Anthologie des poètes français du XIXème siècle/Louis Fréchette

Anthologie des poètes français du XIXème siècleAlphonse Lemerre, éditeur**** 1852 à 1866 (p. 449-457).




LOUIS FRÉCHETTE




Louis Fréchette, né au Canada, n’est pas un poète ordinaire, chantant ses impressions fugitives, ses joies et ses douleurs particulières. Il sert de voix à tout un peuple dont il rend, en beaux vers lyriques, la grande passion. Le passé français vit là-bas au cœur de tout Canadien et s’échappe des lèvres impersonnelles de M. Fréchette dans La Légende d’un Peuple (1888).

On s’aperçoit rapidement, à la lecture de ce livre, que le Canada n’oublie point la langue de la Mère-Patrie et qu’il en suit très bien toutes les transformations. Si l’on trouve en effet chez M. Fréchette nous ne savons quel accent pur et ferme du XVIIe et du XVIIIe siècle, on remarque pareillement jusqu’à quel point les maîtres contemporains lui sont familiers. Il est si français et tellement imprégné de nos plus modernes écrivains qu’il semble avoir constamment habité Paris depuis ses jeunes années.

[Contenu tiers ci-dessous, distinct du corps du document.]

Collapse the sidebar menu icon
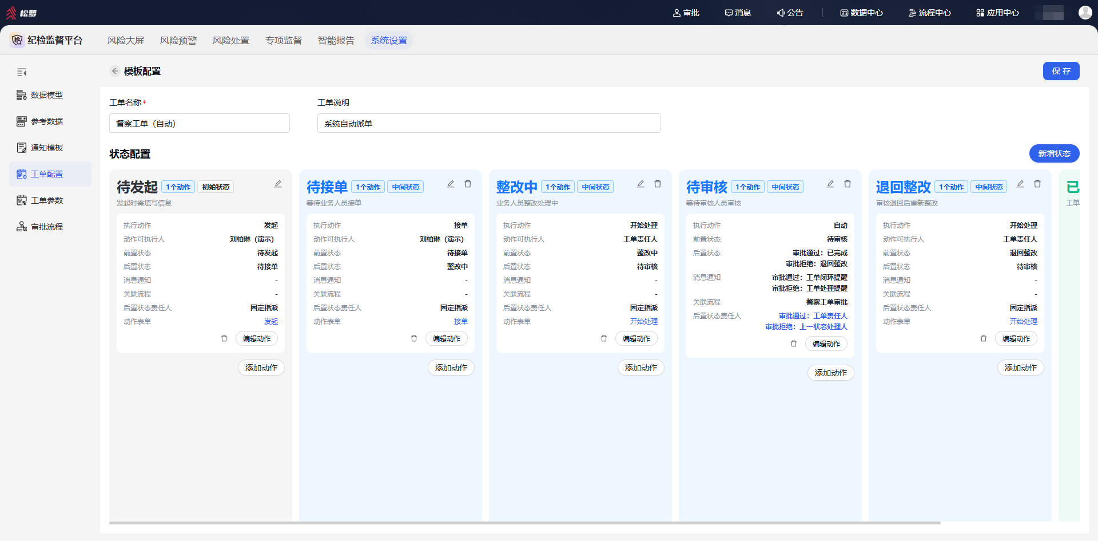 (x=22, y=72)
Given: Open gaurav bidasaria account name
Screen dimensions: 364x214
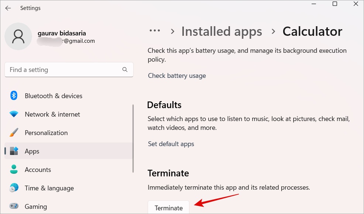Looking at the screenshot, I should coord(62,33).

Le vigoureux lyrisme de M. Fréchette, la mâle beauté de ses vers, peut pleinement rassurer sur les sentiments de la Nouvelle-France à notre endroit et sur le génie de cette vieille race de laboureurs et de marins français.

M. Fréchette a fait paraître à Québec Mes Loisirs (1863), à Chicago La Voix d’un Exilé (1867), à Montréal Pêle-mêle (1877). Deux volumes de vers publiés à Montréal en 1880, Les Fleurs Boréales et Les Oiseaux de Neige, ont été couronnés la même année par l’Académie française. La Légende d’un Peuple a été éditée à Paris par la librairie illustrée.

E . Ledrais.




LA FORÊT




Chênes au front pensif, grands pins mystérieux.
Vieux trônes penchés au bord des torrents furieux.
Dans votre rêverie éternelle et hautaine,
Songez-vous quelquefois à l’époque lointaine
Où le sauvage écho des déserts canadiens
Ne connaissait encor que la voix des Indiens,
Oui, groupés sous l’abri de vos branches compactes,
Mêlaient leurs chants de guerre au bruit des cataractes ?

Sous le ciel étoilé, quand les vents assidus
Balancent dans la nuit vos longs bras éperdus,
Songez-vous à ces temps glorieux où nos pères
Domptaient la barbarie au fond de ses repaires ?
Quand, épris d’un seul but, le cœur plein d’un seul vœu,
Ils passaient sous votre ombre, en criant : « Dieu le veut ! »
Défrichaient la forêt, créaient des métropoles,
Et, le soir, réunis sous vos vastes coupoles,
Toujours préoccupés de mille ardents travaux,
Soufflaient dans leurs clairons l’esprit des jours nouveaux ?

Oui, sans doute ; témoins vivaces d’un autre âge,
Vous avez survécu tout seuls au grand naufrage
Où les hommes se sont l’un sur l’autre engloutis ;
Et, sans souci du temps qui brise les petits,
Votre ramure, aux coups des siècles échappée,
À tous les vents du ciel chante notre épopée !





LE FRÊNE DES URSULINES




Il semblait à nos yeux un pilier des vieux âges,
Ce vieux tronc qui brava tant de vents en courroux.
Il avait sur nos bords vu les Pâles-Visages
               Remplacer les grands guerriers roux.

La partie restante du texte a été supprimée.